**TAREA:**
Di si cada afirmación concuerda con el texto sobre Paz y lo mexicano. Responde sí o no y cita las palabras del texto que lo deciden.
1. La primera colaboración de Paz en la revista Sur fue en agosto de 1938.
2. «Sobre literatura mexicana» se publicó en la revista Sur.
3. Las preguntas que se hacía Paz eran académicas.

**TEXTO DE LECTURA:**
= = =

Pero cuando la cultura mexicana iba en busca de sí misma, el joven Paz –a pesar de su desarraigo, o debido a él– se había adelantado al menos en dos vertientes: la reflexión poética y la crítica artística. En su primera colaboración en la revista Sur (agosto de 1938), Paz interpretó el libro Nostalgia de la muerte de Xavier Villaurrutia como un espejo del «espíritu mexicano», de lo «específicamente nuestro»:
Iluminando –o ensombreciendo, poéticamente– todas estas conquistas, yo encuentro, palpo, lo mexicano. Lo mexicano que en él, como en todos nosotros, circula invisible e invenciblemente: como el aire impalpable y cálido de nuestros labios o el color, levemente triste y danzante, tímido, de nuestras palabras. De nuestras dulces palabras mexicanas, esas mismas que se hacen plásticas en una boca castellana y que en nosotros pierden todo su cuerpo, todo su iluminado contorno.
Otro texto sobre el mismo tema apareció en El Popular, el 28 de octubre de 1941. Se tituló «Sobre literatura mexicana». Las preguntas que se hacía Paz no eran en absoluto académicas: ¿Cuándo encontró y cuándo perdió su expresión (vale decir, su sentido, su ser) el pueblo mexicano?
¿Cómo recuperarla? ¿quién la recuperará? Paz formula entonces, quizá por primera vez, su visión de la Revolución mexicana como el momento de encuentro del mexicano consigo mismo. Mantener vivo ese encuentro debía haber sido el empeño de los escritores y los políticos, pero todos habían abandonado al pueblo:
Ellos hicieron hermético, insensible al pueblo mexicano, que por primera vez en su historia había despertado. Ahora todos hemos vuelto a la soledad y el diálogo está roto, como están rotos y quebrados los hombres [...] Y sin embargo, habrá que reanudar ese diálogo. Porque debe haber alguna manera, alguna forma que abra los oídos y desate las lenguas.

= = =

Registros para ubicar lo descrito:
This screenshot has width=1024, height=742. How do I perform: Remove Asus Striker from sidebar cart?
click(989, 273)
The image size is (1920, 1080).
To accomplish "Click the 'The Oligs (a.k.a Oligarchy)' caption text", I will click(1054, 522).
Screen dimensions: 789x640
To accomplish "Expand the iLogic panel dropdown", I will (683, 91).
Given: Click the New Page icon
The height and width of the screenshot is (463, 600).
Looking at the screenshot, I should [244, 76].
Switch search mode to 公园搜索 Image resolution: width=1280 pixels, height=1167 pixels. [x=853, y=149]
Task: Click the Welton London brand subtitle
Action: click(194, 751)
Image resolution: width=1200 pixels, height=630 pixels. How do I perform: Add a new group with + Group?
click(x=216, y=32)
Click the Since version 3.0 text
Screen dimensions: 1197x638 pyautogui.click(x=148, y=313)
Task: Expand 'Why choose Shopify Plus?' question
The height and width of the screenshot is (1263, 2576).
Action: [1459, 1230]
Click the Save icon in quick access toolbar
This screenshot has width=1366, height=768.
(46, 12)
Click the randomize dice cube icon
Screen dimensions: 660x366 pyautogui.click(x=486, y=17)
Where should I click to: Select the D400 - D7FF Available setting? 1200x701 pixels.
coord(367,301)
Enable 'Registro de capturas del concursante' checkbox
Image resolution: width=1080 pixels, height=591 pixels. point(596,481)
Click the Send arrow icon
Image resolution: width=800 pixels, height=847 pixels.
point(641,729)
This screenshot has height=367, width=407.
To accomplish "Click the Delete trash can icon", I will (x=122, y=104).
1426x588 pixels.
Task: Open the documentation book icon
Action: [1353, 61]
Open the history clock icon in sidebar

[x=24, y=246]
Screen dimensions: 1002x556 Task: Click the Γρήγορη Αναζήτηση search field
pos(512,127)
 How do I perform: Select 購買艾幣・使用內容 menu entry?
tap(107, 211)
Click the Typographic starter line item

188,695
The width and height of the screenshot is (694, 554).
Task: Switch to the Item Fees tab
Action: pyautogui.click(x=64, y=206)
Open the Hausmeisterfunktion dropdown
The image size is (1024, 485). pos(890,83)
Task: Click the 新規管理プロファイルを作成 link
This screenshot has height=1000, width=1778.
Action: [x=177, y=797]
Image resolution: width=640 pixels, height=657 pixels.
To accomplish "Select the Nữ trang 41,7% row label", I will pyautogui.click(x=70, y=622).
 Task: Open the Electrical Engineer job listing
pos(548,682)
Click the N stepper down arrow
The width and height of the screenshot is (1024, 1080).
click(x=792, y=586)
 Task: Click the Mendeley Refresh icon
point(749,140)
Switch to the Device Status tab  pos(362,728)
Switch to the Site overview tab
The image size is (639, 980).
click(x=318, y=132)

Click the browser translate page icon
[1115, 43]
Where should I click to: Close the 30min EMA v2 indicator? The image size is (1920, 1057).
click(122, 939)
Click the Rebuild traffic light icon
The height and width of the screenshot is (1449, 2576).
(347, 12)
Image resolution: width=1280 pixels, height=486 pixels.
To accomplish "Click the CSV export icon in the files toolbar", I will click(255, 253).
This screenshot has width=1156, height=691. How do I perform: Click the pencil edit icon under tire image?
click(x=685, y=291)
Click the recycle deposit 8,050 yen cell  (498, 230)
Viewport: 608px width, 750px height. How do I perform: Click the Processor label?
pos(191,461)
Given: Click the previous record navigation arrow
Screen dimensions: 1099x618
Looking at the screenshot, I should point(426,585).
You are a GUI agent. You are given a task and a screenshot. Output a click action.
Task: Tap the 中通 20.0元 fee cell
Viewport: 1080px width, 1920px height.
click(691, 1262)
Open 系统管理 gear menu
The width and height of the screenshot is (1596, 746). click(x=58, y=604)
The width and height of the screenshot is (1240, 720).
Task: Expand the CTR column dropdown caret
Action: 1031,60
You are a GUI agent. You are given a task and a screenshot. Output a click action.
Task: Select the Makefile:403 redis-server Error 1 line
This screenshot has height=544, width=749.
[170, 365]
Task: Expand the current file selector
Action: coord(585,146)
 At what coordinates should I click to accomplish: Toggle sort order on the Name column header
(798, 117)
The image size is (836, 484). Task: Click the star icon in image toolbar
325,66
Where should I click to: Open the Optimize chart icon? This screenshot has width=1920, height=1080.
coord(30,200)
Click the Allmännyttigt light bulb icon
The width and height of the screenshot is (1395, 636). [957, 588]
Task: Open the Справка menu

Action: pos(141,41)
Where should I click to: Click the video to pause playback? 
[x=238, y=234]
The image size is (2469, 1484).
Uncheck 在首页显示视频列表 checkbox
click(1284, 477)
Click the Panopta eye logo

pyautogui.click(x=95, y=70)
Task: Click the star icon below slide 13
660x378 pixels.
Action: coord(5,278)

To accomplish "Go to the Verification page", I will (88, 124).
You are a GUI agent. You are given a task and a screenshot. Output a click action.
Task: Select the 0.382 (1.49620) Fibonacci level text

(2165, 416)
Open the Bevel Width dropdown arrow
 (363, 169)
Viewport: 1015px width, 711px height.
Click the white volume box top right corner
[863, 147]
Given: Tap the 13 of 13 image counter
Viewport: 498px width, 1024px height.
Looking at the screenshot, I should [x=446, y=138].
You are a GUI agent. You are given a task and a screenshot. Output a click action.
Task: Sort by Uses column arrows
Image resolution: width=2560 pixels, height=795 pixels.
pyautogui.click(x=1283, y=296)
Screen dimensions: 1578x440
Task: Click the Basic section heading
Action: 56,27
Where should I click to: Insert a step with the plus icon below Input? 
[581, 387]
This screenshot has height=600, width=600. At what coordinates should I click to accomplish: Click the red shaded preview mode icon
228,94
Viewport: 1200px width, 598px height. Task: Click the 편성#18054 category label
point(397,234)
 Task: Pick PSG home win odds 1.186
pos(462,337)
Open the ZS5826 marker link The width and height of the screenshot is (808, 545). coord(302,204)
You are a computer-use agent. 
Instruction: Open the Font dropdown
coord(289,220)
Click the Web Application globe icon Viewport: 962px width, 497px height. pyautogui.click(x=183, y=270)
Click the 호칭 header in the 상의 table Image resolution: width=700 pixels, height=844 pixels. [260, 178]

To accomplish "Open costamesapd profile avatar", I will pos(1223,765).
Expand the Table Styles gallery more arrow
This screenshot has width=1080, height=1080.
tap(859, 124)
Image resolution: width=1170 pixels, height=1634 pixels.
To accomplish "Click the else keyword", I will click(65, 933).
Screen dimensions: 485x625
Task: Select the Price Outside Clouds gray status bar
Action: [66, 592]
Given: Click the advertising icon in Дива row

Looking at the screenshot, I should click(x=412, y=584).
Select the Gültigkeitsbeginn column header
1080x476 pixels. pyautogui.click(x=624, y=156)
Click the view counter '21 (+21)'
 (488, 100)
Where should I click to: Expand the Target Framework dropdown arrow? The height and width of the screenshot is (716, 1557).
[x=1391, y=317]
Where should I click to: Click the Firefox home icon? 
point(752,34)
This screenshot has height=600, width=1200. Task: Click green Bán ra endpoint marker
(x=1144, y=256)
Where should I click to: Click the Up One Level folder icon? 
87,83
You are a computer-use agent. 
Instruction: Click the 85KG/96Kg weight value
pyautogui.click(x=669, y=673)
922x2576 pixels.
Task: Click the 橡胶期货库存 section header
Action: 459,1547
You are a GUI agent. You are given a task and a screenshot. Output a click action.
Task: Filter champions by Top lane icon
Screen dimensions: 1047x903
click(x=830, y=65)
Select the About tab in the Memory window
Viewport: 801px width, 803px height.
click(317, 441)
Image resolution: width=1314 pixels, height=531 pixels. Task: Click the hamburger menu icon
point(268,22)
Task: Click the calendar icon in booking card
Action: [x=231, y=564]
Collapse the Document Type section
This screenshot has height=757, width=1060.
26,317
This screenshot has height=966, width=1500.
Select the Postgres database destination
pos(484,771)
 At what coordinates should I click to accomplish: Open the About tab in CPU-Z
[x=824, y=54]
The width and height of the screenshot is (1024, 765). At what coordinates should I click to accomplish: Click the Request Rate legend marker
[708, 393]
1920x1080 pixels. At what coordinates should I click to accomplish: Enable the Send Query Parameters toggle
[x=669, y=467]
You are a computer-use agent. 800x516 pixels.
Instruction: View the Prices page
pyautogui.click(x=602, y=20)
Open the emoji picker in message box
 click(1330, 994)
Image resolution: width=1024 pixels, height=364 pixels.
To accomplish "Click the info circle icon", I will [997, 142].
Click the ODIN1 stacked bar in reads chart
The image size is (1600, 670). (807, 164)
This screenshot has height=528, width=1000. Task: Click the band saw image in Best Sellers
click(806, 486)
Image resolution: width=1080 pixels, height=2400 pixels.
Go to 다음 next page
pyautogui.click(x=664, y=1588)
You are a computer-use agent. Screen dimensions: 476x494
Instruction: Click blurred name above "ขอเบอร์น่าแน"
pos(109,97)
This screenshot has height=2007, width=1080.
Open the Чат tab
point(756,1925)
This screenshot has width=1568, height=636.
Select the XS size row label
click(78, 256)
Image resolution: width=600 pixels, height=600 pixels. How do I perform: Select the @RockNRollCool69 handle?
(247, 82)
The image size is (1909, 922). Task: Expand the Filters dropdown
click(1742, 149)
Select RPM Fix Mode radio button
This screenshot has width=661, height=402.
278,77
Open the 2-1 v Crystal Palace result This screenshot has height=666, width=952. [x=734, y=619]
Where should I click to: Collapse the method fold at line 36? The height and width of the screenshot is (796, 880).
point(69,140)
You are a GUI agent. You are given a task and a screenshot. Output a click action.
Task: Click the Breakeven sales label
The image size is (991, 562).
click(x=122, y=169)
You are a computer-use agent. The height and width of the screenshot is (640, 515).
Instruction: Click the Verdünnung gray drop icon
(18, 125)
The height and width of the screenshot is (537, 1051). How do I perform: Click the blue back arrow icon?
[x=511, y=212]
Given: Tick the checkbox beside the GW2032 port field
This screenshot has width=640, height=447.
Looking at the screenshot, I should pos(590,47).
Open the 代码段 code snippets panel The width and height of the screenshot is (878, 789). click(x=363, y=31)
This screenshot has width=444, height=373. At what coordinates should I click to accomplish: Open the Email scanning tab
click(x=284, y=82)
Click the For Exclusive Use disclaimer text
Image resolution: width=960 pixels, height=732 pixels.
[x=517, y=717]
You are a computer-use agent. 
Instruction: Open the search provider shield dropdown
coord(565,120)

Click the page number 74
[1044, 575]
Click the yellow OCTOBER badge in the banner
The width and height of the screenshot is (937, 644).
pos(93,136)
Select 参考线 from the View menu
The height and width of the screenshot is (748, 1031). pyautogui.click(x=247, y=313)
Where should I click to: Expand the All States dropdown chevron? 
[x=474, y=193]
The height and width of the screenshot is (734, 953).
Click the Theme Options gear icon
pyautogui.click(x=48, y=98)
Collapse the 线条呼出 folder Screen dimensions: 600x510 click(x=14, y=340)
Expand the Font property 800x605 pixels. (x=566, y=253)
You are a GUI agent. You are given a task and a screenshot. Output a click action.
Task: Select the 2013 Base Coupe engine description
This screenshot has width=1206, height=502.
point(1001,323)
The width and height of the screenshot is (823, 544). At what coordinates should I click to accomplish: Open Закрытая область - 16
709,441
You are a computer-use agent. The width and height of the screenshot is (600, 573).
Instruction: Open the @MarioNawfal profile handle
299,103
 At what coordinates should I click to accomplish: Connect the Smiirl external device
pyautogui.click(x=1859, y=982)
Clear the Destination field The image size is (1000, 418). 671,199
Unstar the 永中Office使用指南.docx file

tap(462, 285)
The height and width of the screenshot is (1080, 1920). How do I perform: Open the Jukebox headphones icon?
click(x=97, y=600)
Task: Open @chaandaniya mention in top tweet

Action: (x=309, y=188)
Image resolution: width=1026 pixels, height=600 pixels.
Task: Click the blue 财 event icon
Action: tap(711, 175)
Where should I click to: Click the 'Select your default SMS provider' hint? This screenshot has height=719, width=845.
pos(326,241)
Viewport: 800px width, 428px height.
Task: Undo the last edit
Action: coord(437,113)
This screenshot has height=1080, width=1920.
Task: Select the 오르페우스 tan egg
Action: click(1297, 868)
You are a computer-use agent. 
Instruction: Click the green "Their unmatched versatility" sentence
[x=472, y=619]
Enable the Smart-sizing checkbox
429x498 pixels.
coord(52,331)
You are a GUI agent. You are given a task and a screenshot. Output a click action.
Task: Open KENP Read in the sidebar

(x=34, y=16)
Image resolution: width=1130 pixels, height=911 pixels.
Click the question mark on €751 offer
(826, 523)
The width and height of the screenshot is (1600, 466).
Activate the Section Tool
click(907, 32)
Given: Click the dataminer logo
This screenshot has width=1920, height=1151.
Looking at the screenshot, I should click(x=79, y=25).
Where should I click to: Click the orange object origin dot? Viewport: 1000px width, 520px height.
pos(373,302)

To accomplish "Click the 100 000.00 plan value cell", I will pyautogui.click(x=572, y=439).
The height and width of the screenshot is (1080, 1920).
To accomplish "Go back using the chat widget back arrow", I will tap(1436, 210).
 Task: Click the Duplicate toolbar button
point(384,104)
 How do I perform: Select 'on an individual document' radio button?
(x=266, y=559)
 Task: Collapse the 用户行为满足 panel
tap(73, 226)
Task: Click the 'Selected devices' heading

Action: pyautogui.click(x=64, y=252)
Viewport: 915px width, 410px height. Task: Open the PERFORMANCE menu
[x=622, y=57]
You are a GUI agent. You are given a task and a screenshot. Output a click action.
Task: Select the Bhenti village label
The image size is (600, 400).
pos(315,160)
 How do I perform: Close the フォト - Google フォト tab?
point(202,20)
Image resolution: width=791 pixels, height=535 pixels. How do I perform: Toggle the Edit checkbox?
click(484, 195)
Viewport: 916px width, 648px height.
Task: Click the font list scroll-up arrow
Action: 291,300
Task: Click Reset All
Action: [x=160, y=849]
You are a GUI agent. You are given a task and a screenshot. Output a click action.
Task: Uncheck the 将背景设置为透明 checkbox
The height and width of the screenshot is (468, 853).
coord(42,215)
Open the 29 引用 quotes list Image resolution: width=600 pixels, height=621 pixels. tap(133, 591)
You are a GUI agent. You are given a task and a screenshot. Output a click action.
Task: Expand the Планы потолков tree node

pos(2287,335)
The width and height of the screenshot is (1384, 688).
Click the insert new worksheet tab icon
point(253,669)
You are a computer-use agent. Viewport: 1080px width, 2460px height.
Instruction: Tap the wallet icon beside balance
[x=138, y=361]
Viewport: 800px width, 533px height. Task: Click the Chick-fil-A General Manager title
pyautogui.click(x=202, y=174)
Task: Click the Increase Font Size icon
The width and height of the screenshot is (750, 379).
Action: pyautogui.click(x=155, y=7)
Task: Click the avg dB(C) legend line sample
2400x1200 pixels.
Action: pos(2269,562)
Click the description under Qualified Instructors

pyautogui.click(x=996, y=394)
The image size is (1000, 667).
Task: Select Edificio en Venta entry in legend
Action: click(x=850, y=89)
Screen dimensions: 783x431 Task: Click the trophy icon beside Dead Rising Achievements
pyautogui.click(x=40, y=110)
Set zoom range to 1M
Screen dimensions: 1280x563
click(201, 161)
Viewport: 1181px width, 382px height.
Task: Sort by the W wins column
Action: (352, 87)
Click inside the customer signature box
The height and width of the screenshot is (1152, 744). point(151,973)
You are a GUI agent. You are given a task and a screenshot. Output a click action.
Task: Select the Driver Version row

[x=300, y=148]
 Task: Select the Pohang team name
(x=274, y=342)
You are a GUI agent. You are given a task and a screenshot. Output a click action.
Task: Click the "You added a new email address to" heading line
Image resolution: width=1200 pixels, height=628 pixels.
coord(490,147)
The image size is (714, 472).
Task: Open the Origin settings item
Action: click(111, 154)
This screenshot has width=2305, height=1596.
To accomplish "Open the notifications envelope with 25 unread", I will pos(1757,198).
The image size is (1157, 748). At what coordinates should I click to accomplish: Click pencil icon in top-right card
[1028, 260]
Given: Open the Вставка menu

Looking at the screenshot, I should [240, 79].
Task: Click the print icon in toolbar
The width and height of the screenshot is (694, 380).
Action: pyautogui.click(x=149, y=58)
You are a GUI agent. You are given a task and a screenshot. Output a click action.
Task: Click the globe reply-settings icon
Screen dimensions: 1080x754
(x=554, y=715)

= = =

**EJERCICIO RESUELTO:**
1. Sí: «En su primera colaboración en la revista Sur (agosto de 1938)».
2. No: «Otro texto sobre el mismo tema apareció en El Popular, el 28 de octubre de 1941. Se tituló «Sobre literatura mexicana»».
3. No: «Las preguntas que se hacía Paz no eran en absoluto académicas».